The Children’s Place family center, 1800 N. Humboldt Blvd., offers individual case management that provides HIV/AIDS care and treatment, mental health programs, an early learning and day care center for kids and community services such as helping obtain affordable housing.

There are 21,367 people in Chicago living with HIV and AIDS, according to a June 2008 study by the Chicago Department of Public Health.

HIV is transmitted through blood, semen, vaginal secretions and breast milk. Once infected, the virus begins to multiply and destroy the body’s immune system.

It is not unusual for an HIV-infected person to experience symptoms years after the initial infection; some may be asymptomatic for 10 years. The only way to determine the HIV infection is to be tested. Tests take samples of blood, urine or saliva.

The Children’s Place offers testing for its clients. The majority of the clients are very poor, matriarchal-oriented, single-parent, African-American families.

In a 2008 study done by the Chicago Department of Public Health, African-Americans are the most common race diagnosed with HIV in Chicago at 55.6 percent.

Minority groups make up the West Side neighborhoods of Garfield Park, Humboldt Park and Austin, which have the second highest AIDS prevalence rate by community area, according to the study. The upper North Side neighborhoods of Uptown, Lakeview and Edgewater lead in AIDS prevalence rate by community area.

“We developed our family model of care by foremost staying attuned to our clients by learning from families what they need and how their needs may change over time,” said Shaun Lane, Children’s Place chief programming officer.

Currently, the most common need for families is affordable housing assistance.
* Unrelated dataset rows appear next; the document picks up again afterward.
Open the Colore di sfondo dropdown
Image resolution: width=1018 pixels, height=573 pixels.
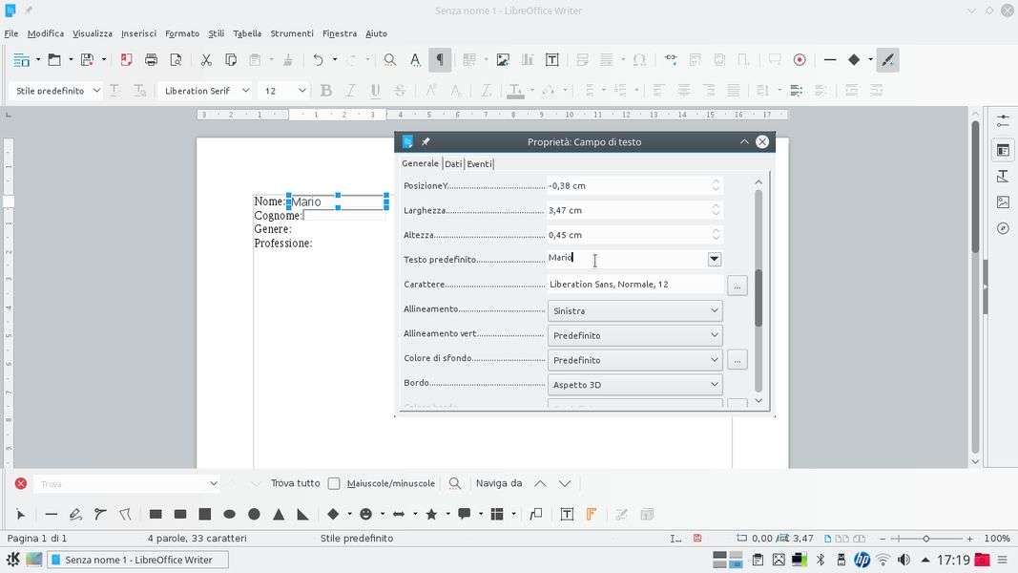(634, 360)
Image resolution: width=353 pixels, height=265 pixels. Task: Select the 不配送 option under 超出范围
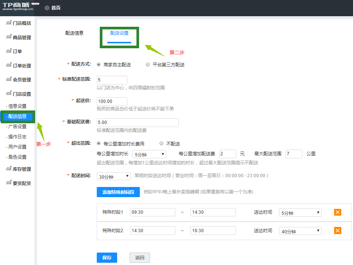tap(161, 143)
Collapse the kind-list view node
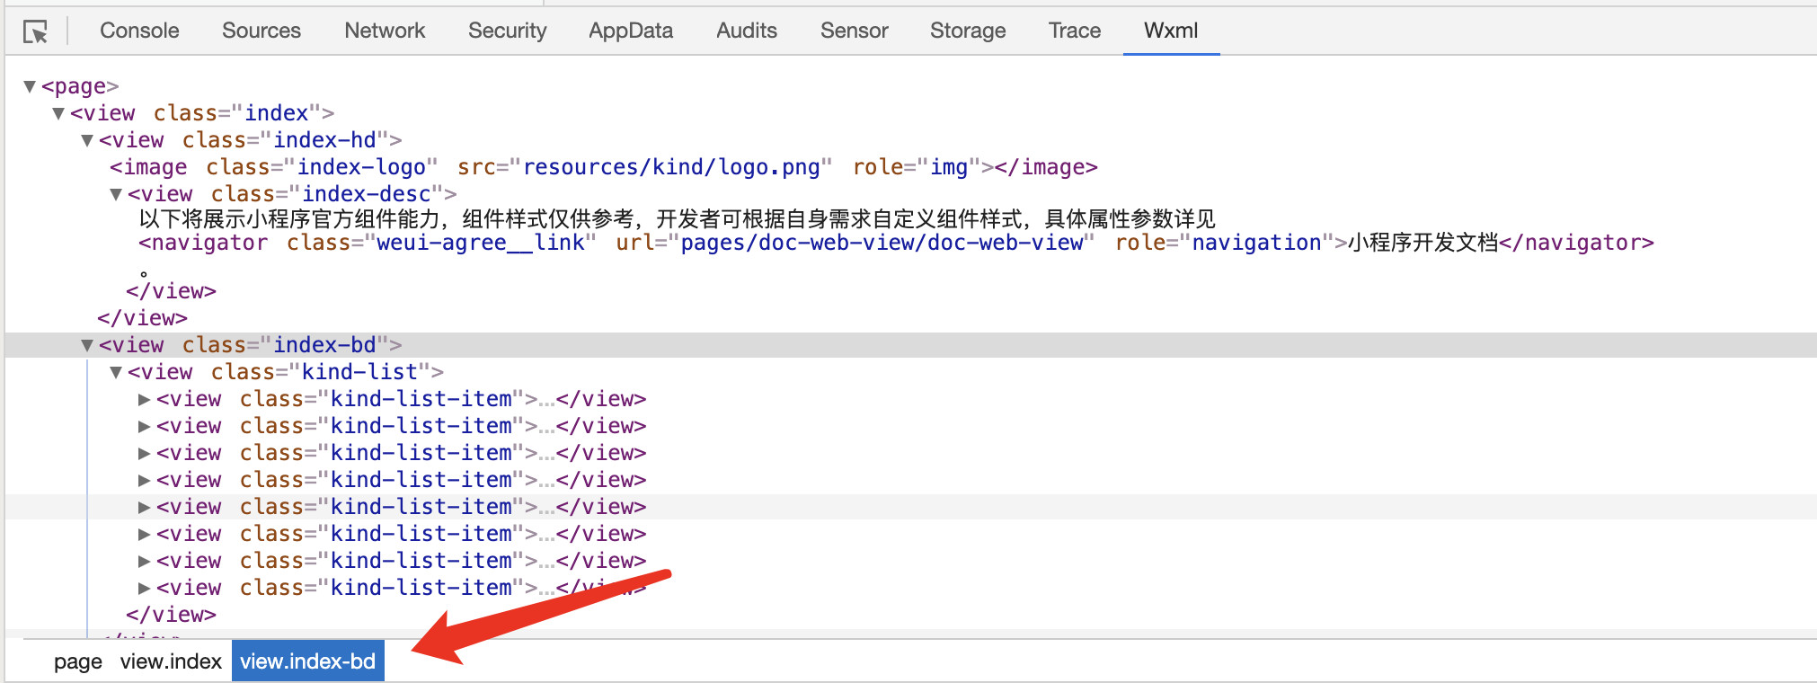Screen dimensions: 1817x683 pyautogui.click(x=116, y=372)
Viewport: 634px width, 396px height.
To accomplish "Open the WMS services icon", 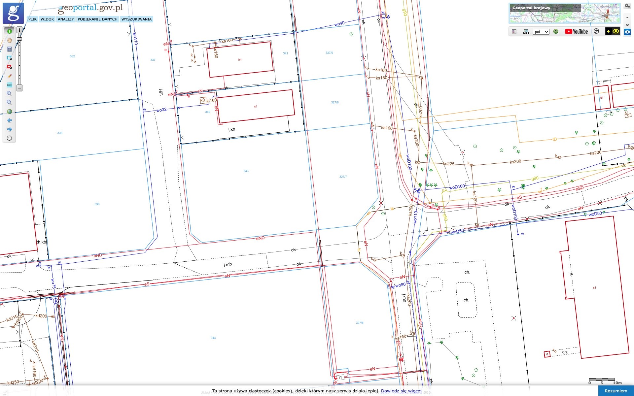I will [526, 32].
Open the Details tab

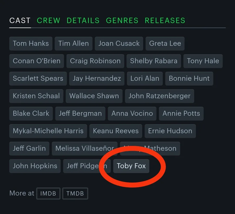click(x=83, y=21)
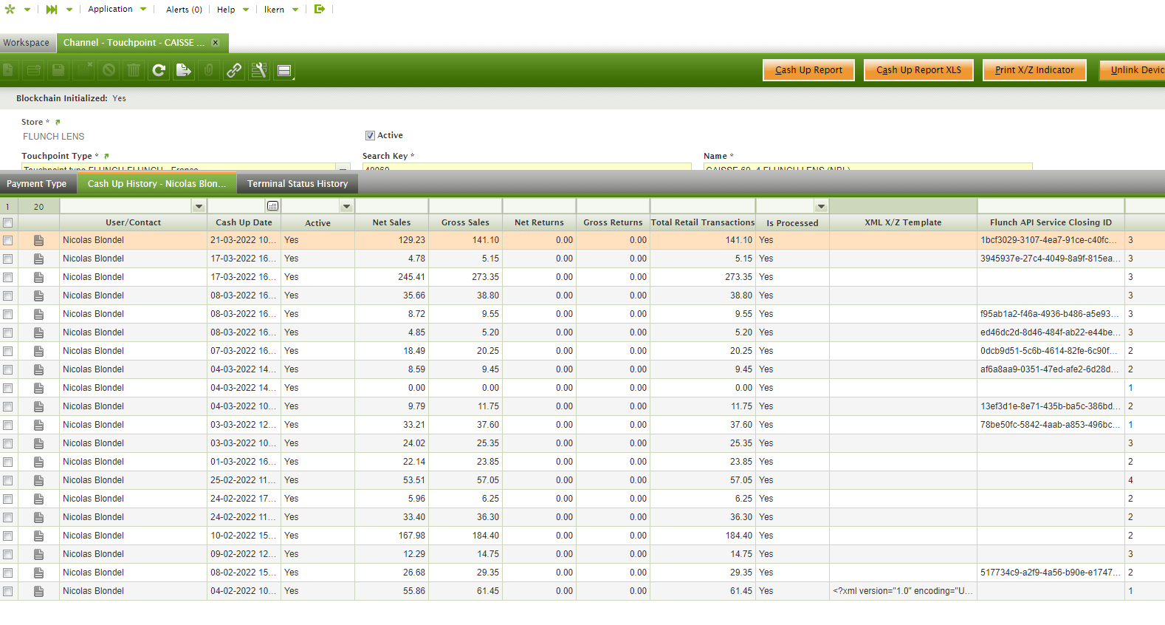Click the Refresh toolbar icon
The image size is (1165, 625).
159,70
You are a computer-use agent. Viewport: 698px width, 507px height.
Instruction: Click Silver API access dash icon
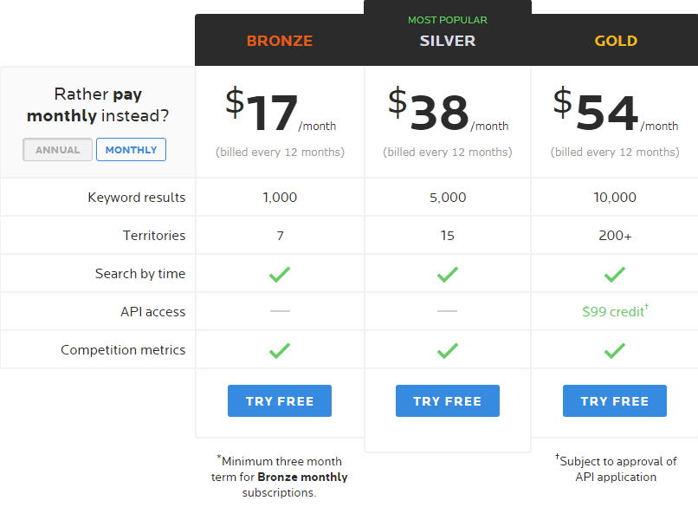pos(448,311)
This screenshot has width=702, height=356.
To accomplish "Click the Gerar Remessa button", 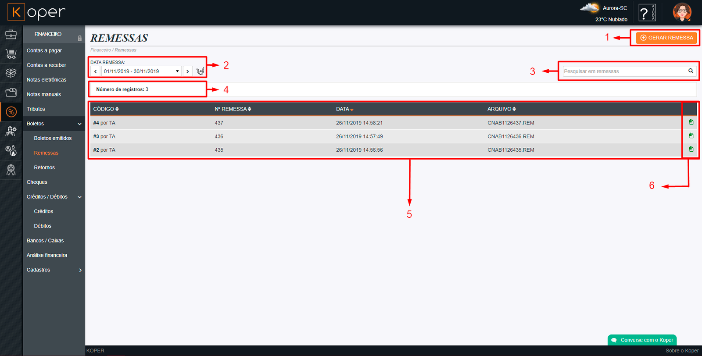I will click(666, 38).
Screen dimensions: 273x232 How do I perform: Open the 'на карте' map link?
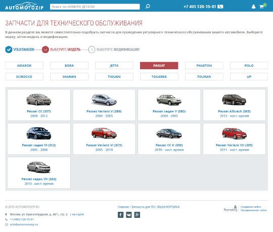[78, 214]
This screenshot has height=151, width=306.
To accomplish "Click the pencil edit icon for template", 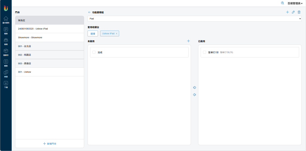I will point(293,12).
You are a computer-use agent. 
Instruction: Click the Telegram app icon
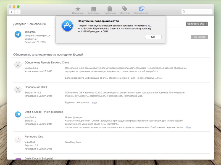[18, 34]

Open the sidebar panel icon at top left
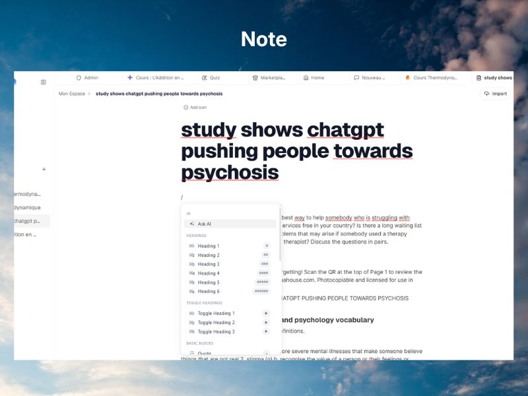point(44,81)
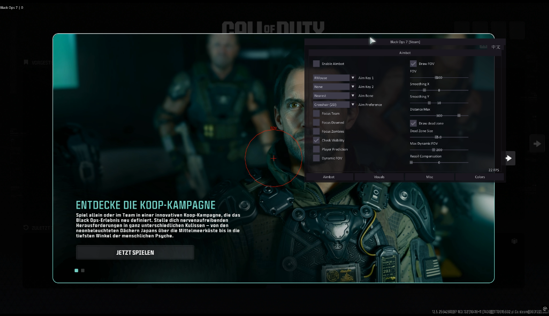Disable the Check Visibility checkbox
Screen dimensions: 549x316
[316, 140]
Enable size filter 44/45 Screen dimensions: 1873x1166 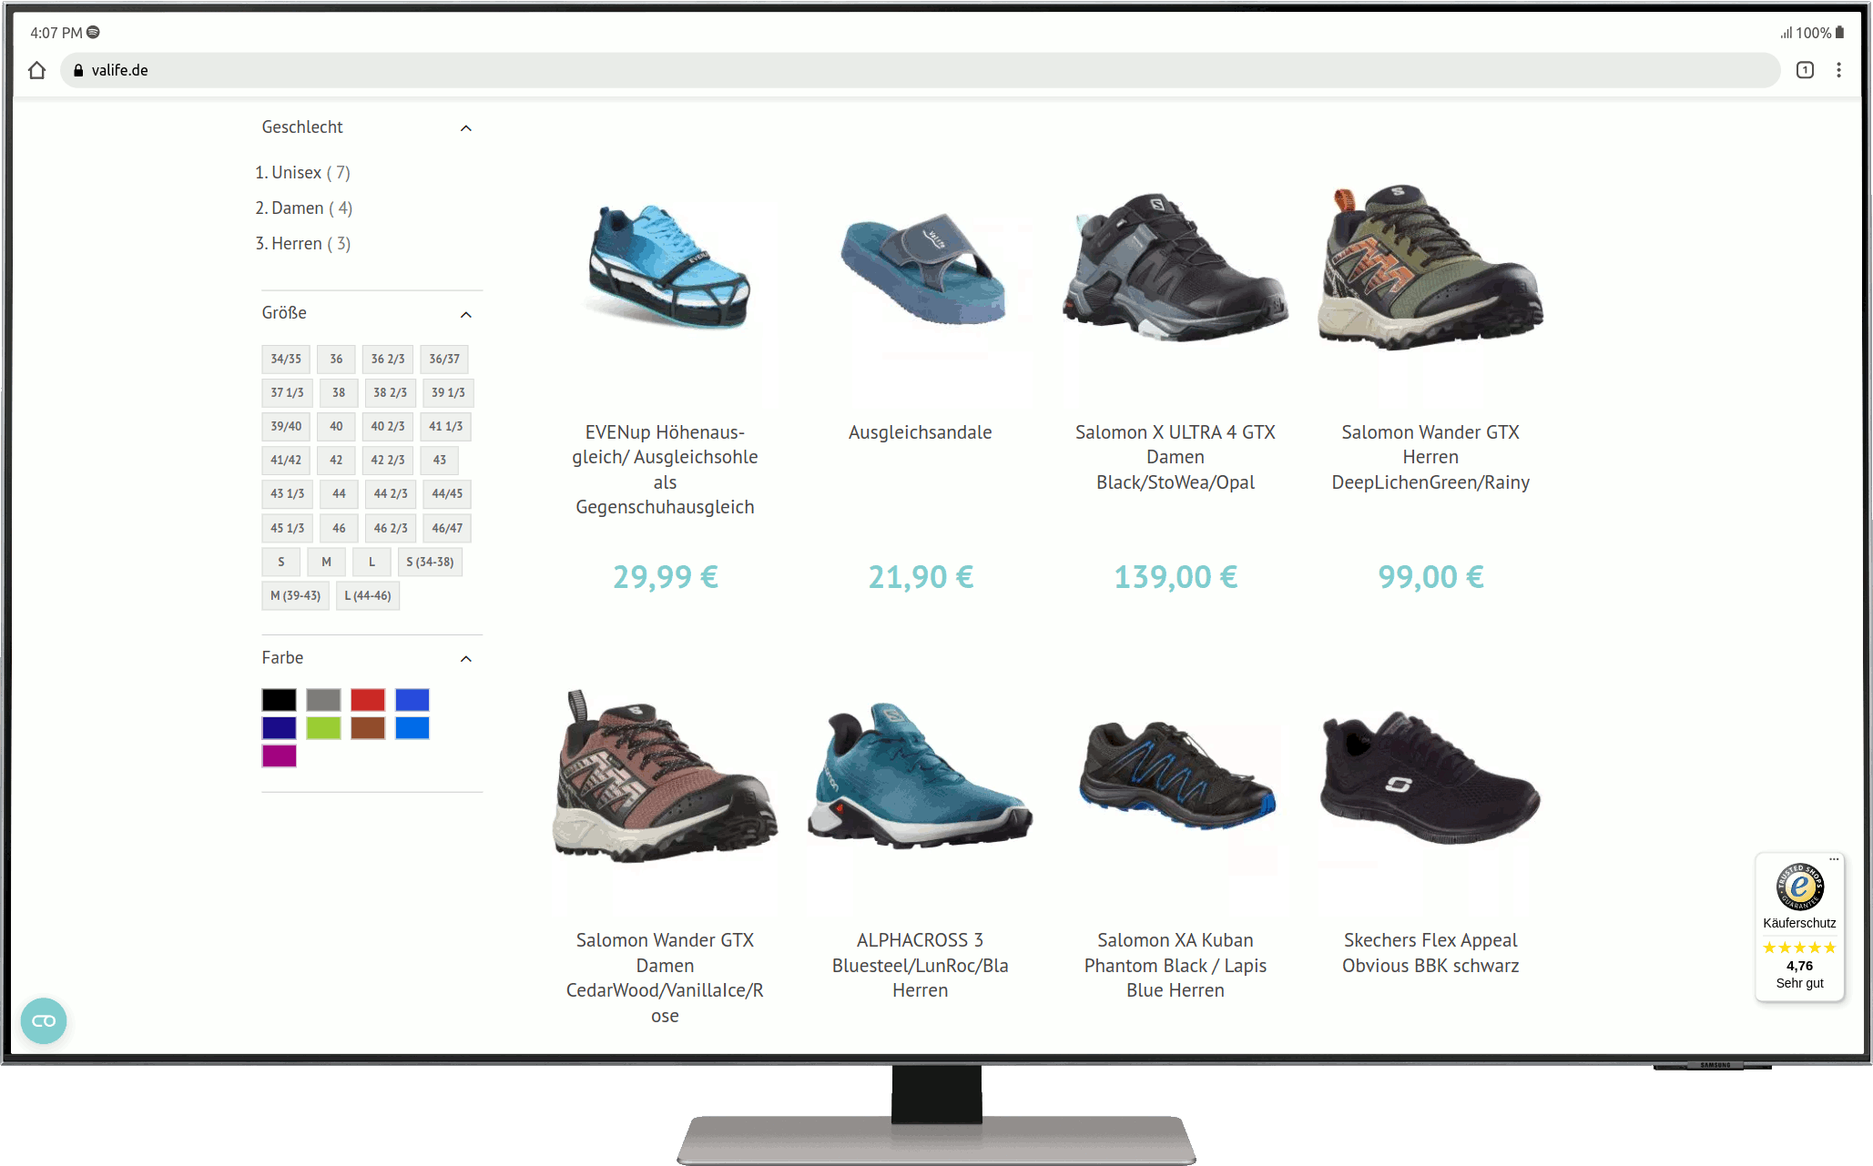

A majority of the client’s income is Social Security insurance with a monthly pay of about $623, Bank-Geiger said.

“If that’s all the family’s income, it’s nearly impossible to rent an apartment in the city of Chicago for that much, especially if there’s children involved,” she said.

The organization helps provide renting assistance and offers three apartment units of housing on its family center site.

The next most-utilized service is the organization’s early learning and day care program. The program allows children infected and affected by HIV in the program. It has a capacity of 60 children, which “is always full,” Sampson said.

Last year, 76 children, ranging from three months to 5 years old, were enrolled in the program; 13 completed it.